Os professores queixam-se também de despedimentos ilegais, particularmente em Luanda, Benguela, Huila e Huambo. Há casos de quem esteja já a vender os seus bens para comprar alimentos. A ANPEP lamenta e diz tratar-se de uma humilhação a pessoas intelectuais que dedicaram grande parte da sua vida se formando

Os três meses sem salário são referentes ao período em que se decretou o Estado de Emergência e Calamidade Pública, em consequência da pandemia da Covid-19, de acordo com explicações dadas ao OPAÍS por Carlos Conceição, coordenador da comissão instaladora da Associação Nacional dos Professores do Ensino Privado (ANPEP). 

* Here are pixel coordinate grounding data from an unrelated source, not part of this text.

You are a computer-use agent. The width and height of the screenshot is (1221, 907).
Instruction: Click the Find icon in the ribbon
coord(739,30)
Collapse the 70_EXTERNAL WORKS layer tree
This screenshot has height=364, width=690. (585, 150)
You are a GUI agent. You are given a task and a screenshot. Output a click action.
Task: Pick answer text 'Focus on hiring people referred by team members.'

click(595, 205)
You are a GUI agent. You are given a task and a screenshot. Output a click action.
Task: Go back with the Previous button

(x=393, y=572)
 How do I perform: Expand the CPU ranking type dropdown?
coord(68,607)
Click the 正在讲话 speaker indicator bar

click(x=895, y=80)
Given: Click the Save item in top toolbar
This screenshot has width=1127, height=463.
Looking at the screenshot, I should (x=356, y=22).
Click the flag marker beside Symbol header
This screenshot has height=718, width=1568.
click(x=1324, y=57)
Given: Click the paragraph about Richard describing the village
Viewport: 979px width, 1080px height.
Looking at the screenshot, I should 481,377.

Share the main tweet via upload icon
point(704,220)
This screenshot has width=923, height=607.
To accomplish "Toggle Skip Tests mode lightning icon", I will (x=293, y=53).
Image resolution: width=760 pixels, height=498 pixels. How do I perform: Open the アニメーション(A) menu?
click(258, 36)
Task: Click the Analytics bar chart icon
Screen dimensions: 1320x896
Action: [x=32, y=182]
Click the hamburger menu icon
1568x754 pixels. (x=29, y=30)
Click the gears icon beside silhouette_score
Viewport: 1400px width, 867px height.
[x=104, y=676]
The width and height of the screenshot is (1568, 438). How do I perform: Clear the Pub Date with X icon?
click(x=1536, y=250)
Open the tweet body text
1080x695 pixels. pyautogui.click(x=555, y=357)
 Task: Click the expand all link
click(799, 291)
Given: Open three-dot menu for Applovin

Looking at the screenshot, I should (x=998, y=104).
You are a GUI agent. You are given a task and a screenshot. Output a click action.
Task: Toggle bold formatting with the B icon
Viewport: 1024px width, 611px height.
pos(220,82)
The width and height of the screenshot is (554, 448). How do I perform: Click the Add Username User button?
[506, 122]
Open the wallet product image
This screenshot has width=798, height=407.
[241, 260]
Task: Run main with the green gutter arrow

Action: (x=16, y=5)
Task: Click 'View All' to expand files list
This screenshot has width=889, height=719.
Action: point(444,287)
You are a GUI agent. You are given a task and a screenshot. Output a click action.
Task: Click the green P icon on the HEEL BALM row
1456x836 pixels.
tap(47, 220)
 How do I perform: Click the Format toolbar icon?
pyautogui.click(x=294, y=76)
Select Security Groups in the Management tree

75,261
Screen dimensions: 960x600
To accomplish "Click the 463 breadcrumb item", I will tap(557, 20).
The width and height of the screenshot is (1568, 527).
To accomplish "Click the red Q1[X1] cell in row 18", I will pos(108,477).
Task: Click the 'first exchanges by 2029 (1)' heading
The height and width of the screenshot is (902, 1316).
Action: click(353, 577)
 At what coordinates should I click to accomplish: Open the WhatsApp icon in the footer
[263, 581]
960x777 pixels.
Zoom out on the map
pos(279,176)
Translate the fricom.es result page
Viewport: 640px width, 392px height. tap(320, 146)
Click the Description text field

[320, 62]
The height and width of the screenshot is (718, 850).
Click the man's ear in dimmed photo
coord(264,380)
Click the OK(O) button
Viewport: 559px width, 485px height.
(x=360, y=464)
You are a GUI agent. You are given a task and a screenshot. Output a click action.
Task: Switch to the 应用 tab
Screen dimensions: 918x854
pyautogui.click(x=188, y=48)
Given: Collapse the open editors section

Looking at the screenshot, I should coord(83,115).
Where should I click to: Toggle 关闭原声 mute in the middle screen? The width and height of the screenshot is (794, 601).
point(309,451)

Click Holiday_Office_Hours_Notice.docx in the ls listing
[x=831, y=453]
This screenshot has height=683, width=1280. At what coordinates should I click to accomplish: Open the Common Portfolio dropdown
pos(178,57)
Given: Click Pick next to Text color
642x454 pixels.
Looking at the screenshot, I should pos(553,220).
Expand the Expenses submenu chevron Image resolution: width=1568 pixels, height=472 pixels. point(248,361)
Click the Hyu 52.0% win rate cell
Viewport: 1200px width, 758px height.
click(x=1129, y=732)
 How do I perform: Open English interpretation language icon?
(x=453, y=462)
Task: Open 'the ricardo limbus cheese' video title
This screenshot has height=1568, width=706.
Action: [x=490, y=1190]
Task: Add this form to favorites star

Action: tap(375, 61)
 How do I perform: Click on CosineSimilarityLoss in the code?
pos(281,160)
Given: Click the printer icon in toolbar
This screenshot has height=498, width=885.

Carlos Conceição diz existirem despedimentos em massa nos colégios e que mesmo aqueles professores que foram chamados a realizar actividades lectivas, as instituições recusam-se a pagar as respectivas remunerações. 

“Pelo menos aqueles professores que estão sob o nosso controlo clamam por socorro porque não sabem como vão sobreviver, ainda mais, quando não se sabe em que momento o ano lectivo vai reabrir”, disse. 

Segundo Conceição, a situação é mais crítica para os professores do interior do país, com realce para as províncias de Benguela, Huíla, Huambo, Cabinda, Namibe e Moxico onde se regista maiores incumprimentos por parte dos colégios.
Explicou que muitos professores se encontram em situação lastimável, alguns dos quais já começaram a vender os seus bens pessoais, como computadores e televisores, para comprarem mantimentos. 

Má gestão financeira 

O também sociólogo explicou que sempre que os professores recorrem para obterem informações dos seus ordenados, o único argumento usado pelas instituições é de que os pais e encarregados de educação não pagaram as propinas enquanto vigorou a obrigatoriedade dos 60%. 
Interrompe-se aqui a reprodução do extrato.